━━━ Reading text

In the second dialog box, you will choose either "Single Stored Probability Model for Simulation" or "Current Probability Model Set (for Simulation)" depending upon whether you want to use the same probability model for all sites (the first choice), or whether you want to assign different probability models to different characters (the second choice, which can be done in the List of Characters window if you choose Columns>Current Probability Models and then use the popup menu at the top of the column that appears to set the models for different characters).
SOWH2.jpg

In the example above, we have chosen to use a single stored model, and so Mesquite will then ask which model to use for all sites. In the example file about trachypachids, the model that is stored in the file is called "GTR + G + I", and this is the one we will choose:

SOWH3.jpg

Zephyr will then ask for the program that you will use to search for optimal trees. Note that you can choose from various likelihood, parsimony, and distance options. (Even though "RAxML Exporter" is shown in the list below, that choice will not be allowed.)

SOWHSearchers.jpg

For speed's sake, in this example we will be choosing RAxML Likelihood.

The next dialog box will be let you choose the core aspects of the SOWH test:
SOWHTestOptions.jpg

In this dialog box, you can choose to have the observed value of the test statistic calculated, in which case Zephyr will start the test by inferring the optimal constrained tree and the optimal unconstrained tree, and taking the difference between their scores. However, for the trachypachid example, we have already done that, and come up with a value of 33.470202, and so we enter that in the "pre-calculated observed value" box, and choose "use pre-calculated observed value".

━━━━━━
━━━ Data listing

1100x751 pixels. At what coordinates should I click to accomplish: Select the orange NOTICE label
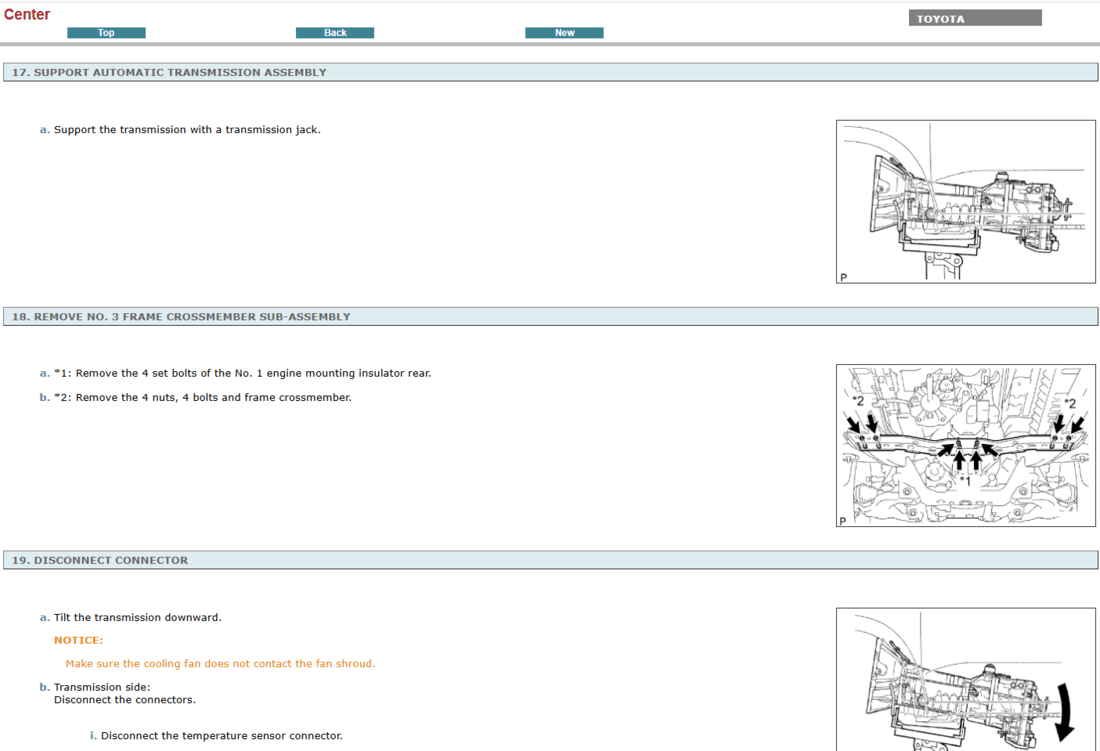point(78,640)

━━━━━━
━━━ Data listing

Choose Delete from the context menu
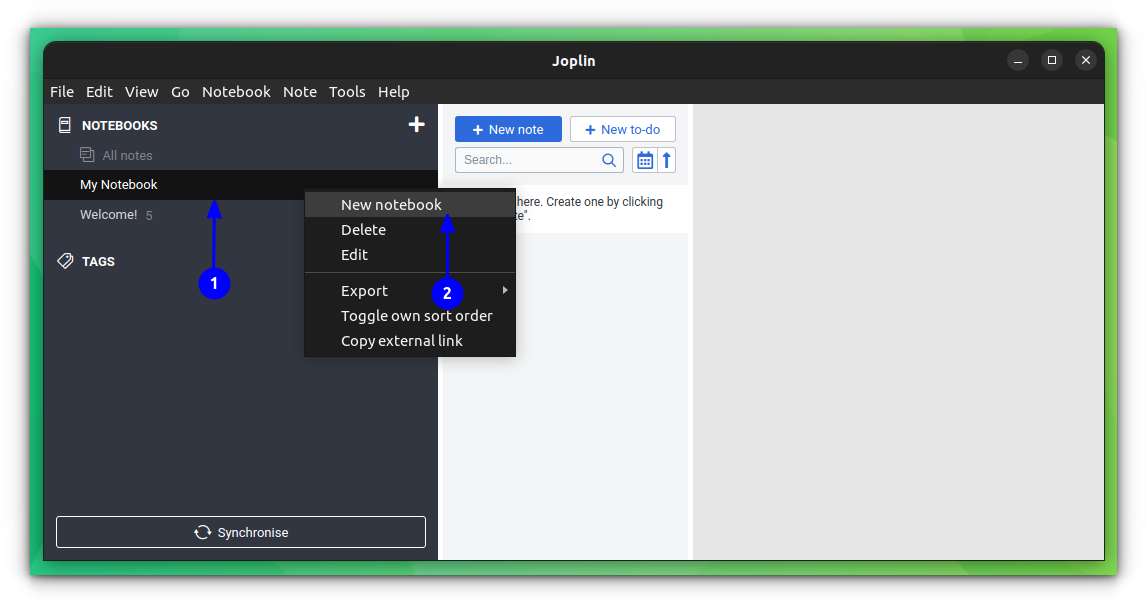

━━━━━━

▸ Request 1:
Answer these questions about the Zephyr tutorial, one line each:
(a) What is the probability model stored in the trachypachid example file called?
(b) Which program for searching for optimal trees does the example choose?
(c) What value is entered as the pre-calculated observed value for the trachypachid example?
▸ Request 2: Summarize the Zephyr tutorial in two sentences.
The records play no part in what you are asked to do here.

▸ Answer 1:
(a) "GTR + G + I"
(b) RAxML Likelihood
(c) 33.470202

▸ Answer 2: To set up the SOWH test, you choose between a single stored probability model for all sites and a set of models assigned to different characters, and the example uses the stored model "GTR + G + I". Zephyr then asks for a tree search program, and the example picks RAxML Likelihood for speed, then enters an observed value of 33.470202 that was already calculated instead of having Zephyr infer it.